La secrétaire d’État auprès du ministre chargé de l’Économie et des Finances, a publié au mois d’avril dernier un guide pratique de l’achat public innovant, réalisé dans le cadre d’un groupe de travail entre acheteurs publics et institutionnels de l’innovation.

Ce guide constitue une boîte à outils méthodologique dont l’objectif est de contribuer à la diffusion à long terme de l’innovation dans l’achat public, tout en aidant les acheteurs à se saisir des nouvelles potentialités offertes par la réglementation, qui prévoit notamment une mesure expérimentale pour une durée de trois ans permettant de déroger aux obligations de publication et de mise en concurrence pour les achats innovants de moins de 100 000 € HT.

Le code de la commande publique dispose que « sont considérés comme innovants les travaux, fournitures ou services nouveaux ou sensiblement améliorés. Le caractère innovant peut consister dans la mise en œuvre de nouveaux procédés de production ou de construction, d’une nouvelle méthode de commercialisation ou d’une nouvelle méthode organisationnelle dans les pratiques, l’organisation du lieu de travail ou les relations extérieures de l’entreprise ».

De façon simplifiée, une innovation correspond donc à une idée nouvelle, une invention qui a été mise en œuvre et lancée (ou en cours de lancement) sur le marché.

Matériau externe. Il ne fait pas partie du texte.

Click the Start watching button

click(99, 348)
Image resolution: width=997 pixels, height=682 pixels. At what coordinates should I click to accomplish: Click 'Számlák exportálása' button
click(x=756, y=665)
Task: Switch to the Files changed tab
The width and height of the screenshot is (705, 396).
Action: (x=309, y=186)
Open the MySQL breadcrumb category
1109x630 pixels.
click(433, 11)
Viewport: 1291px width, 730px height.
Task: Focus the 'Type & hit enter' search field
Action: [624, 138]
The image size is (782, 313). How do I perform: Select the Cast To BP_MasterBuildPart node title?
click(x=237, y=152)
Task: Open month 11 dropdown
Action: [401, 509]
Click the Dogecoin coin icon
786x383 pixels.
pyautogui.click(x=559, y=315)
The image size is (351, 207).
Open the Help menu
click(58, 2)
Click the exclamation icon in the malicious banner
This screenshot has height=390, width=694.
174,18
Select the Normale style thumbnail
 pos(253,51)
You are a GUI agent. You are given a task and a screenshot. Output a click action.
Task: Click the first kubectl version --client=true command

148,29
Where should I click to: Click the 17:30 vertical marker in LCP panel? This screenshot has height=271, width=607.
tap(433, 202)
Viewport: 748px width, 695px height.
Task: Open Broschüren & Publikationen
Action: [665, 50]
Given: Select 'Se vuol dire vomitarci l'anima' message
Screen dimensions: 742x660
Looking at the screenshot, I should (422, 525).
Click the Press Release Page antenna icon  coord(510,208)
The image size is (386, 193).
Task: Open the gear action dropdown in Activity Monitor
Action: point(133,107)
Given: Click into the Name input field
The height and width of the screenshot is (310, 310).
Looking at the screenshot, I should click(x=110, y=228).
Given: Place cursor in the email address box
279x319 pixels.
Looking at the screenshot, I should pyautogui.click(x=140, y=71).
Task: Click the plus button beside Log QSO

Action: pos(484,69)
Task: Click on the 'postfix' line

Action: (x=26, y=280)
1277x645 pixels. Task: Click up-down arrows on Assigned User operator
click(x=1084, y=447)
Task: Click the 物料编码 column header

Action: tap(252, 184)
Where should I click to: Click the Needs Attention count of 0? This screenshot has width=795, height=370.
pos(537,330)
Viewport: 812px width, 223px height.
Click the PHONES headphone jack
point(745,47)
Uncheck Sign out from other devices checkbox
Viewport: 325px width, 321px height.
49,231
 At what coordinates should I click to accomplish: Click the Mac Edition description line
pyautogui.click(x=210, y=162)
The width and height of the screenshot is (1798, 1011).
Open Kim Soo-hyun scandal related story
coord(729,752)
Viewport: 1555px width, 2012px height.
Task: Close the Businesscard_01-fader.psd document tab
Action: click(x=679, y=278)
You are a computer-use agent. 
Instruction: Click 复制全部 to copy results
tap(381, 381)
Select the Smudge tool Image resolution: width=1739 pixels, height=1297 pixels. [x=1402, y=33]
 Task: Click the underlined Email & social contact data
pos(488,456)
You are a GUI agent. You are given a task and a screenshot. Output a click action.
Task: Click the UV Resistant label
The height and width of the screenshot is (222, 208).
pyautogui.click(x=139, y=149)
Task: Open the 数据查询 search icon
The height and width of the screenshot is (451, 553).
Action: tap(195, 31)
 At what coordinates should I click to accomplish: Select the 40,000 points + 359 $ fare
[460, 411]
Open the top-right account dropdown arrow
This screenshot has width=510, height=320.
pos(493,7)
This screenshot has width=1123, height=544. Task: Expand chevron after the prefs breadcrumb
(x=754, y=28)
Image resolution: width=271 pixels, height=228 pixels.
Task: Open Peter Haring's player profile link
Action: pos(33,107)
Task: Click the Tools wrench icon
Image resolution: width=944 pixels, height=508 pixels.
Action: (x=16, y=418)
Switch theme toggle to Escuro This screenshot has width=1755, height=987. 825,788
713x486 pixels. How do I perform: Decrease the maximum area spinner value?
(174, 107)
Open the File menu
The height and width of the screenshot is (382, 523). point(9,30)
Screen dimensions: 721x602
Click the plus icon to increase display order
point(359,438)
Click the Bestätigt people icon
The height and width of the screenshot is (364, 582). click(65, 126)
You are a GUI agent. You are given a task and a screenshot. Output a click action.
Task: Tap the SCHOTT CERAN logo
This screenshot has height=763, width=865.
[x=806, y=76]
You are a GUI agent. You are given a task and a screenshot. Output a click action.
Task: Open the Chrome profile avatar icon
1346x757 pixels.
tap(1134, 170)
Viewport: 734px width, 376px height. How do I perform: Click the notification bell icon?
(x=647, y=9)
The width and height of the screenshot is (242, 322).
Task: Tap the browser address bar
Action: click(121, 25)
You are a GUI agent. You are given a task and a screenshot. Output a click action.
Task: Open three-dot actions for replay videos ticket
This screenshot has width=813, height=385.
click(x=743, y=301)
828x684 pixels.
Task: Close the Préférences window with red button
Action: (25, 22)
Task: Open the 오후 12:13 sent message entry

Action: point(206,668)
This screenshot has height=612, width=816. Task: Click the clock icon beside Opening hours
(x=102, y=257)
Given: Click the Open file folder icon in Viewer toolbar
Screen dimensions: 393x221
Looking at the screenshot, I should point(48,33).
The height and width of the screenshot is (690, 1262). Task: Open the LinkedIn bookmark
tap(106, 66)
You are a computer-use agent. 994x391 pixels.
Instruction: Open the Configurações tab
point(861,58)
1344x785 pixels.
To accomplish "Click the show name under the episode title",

L’innovation se distingue donc de l’invention ou de la découverte par son caractère opérationnel : elle est sur le point ou vient d’être commercialisée.

Selon le guide, différents outils peuvent être combinés et doivent être anticipés pour favoriser l’intégration de l’innovation dans les marchés publics : sourcing, définition fonctionnelle des besoins, critères de sélection, délais de procédure adaptés, autorisation des variantes.

En ce qui concerne les marchés publics du secteur alimentaire (approvisionnement en restauration collective notamment), nous avons trouvé des exemples innovants, par exemple qui intègrent dans leur calcul du coût complet de la viande le ratio de perte après cuisson, mais aucun utilisant les coûts des externalités environnementales comme critères d’attribution du marché public.

La notion de coût global du produit (rendement de cuisson, gaspillage alimentaire) devra guider notre réflexion en faveur d’un travail de « critérisation » fondé sur la performance.